WHAT YOU SHOULD DO:
Without altering a single word, repeat the records that follow.

Source data
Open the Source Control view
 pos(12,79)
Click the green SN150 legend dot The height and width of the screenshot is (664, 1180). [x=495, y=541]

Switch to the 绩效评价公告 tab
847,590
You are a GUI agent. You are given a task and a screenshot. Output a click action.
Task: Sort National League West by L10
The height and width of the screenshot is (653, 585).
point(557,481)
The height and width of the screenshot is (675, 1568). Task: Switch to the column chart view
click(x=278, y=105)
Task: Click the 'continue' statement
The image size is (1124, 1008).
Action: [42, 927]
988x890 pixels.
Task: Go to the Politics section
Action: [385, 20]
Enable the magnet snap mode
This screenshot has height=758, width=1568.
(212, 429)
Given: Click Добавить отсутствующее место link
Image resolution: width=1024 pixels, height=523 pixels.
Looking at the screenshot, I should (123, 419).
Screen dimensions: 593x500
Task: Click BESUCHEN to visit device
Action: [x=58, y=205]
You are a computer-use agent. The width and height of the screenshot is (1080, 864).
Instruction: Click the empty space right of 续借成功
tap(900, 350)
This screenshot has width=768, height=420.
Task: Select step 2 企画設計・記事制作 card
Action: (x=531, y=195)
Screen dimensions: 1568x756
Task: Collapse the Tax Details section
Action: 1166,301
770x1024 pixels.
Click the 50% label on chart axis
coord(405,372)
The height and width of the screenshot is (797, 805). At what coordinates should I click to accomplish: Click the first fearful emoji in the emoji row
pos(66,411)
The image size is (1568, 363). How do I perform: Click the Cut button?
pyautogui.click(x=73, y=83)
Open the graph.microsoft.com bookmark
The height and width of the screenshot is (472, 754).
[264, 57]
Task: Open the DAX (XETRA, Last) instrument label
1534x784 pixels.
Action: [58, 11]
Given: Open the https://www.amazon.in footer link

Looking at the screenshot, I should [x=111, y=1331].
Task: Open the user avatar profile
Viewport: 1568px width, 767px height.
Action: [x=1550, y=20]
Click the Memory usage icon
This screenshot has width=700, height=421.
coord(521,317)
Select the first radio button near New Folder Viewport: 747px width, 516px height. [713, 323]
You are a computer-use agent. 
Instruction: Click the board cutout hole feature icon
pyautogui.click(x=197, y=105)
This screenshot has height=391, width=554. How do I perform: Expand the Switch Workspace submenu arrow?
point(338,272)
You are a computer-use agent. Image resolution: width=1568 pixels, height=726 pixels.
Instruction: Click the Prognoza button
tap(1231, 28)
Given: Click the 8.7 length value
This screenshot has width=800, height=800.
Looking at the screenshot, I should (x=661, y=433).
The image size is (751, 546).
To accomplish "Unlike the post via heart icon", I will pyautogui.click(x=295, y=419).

TASK ANSWER:
Open the Source Control view
 pos(12,79)
Click the green SN150 legend dot The height and width of the screenshot is (664, 1180). [x=495, y=541]

Switch to the 绩效评价公告 tab
847,590
You are a GUI agent. You are given a task and a screenshot. Output a click action.
Task: Sort National League West by L10
The height and width of the screenshot is (653, 585).
point(557,481)
The height and width of the screenshot is (675, 1568). Task: Switch to the column chart view
click(x=278, y=105)
Task: Click the 'continue' statement
The image size is (1124, 1008).
Action: [42, 927]
988x890 pixels.
Task: Go to the Politics section
Action: [385, 20]
Enable the magnet snap mode
This screenshot has height=758, width=1568.
(212, 429)
Given: Click Добавить отсутствующее место link
Image resolution: width=1024 pixels, height=523 pixels.
Looking at the screenshot, I should (123, 419).
Screen dimensions: 593x500
Task: Click BESUCHEN to visit device
Action: [x=58, y=205]
You are a computer-use agent. The width and height of the screenshot is (1080, 864).
Instruction: Click the empty space right of 续借成功
tap(900, 350)
This screenshot has width=768, height=420.
Task: Select step 2 企画設計・記事制作 card
Action: (x=531, y=195)
Screen dimensions: 1568x756
Task: Collapse the Tax Details section
Action: 1166,301
770x1024 pixels.
Click the 50% label on chart axis
coord(405,372)
The height and width of the screenshot is (797, 805). At what coordinates should I click to accomplish: Click the first fearful emoji in the emoji row
pos(66,411)
The image size is (1568, 363). How do I perform: Click the Cut button?
pyautogui.click(x=73, y=83)
Open the graph.microsoft.com bookmark
The height and width of the screenshot is (472, 754).
[264, 57]
Task: Open the DAX (XETRA, Last) instrument label
1534x784 pixels.
Action: [58, 11]
Given: Open the https://www.amazon.in footer link

Looking at the screenshot, I should [x=111, y=1331].
Task: Open the user avatar profile
Viewport: 1568px width, 767px height.
Action: [x=1550, y=20]
Click the Memory usage icon
This screenshot has width=700, height=421.
coord(521,317)
Select the first radio button near New Folder Viewport: 747px width, 516px height. [713, 323]
You are a computer-use agent. 
Instruction: Click the board cutout hole feature icon
pyautogui.click(x=197, y=105)
This screenshot has height=391, width=554. How do I perform: Expand the Switch Workspace submenu arrow?
point(338,272)
You are a computer-use agent. Image resolution: width=1568 pixels, height=726 pixels.
Instruction: Click the Prognoza button
tap(1231, 28)
Given: Click the 8.7 length value
This screenshot has width=800, height=800.
Looking at the screenshot, I should (x=661, y=433).
The image size is (751, 546).
To accomplish "Unlike the post via heart icon", I will pyautogui.click(x=295, y=419).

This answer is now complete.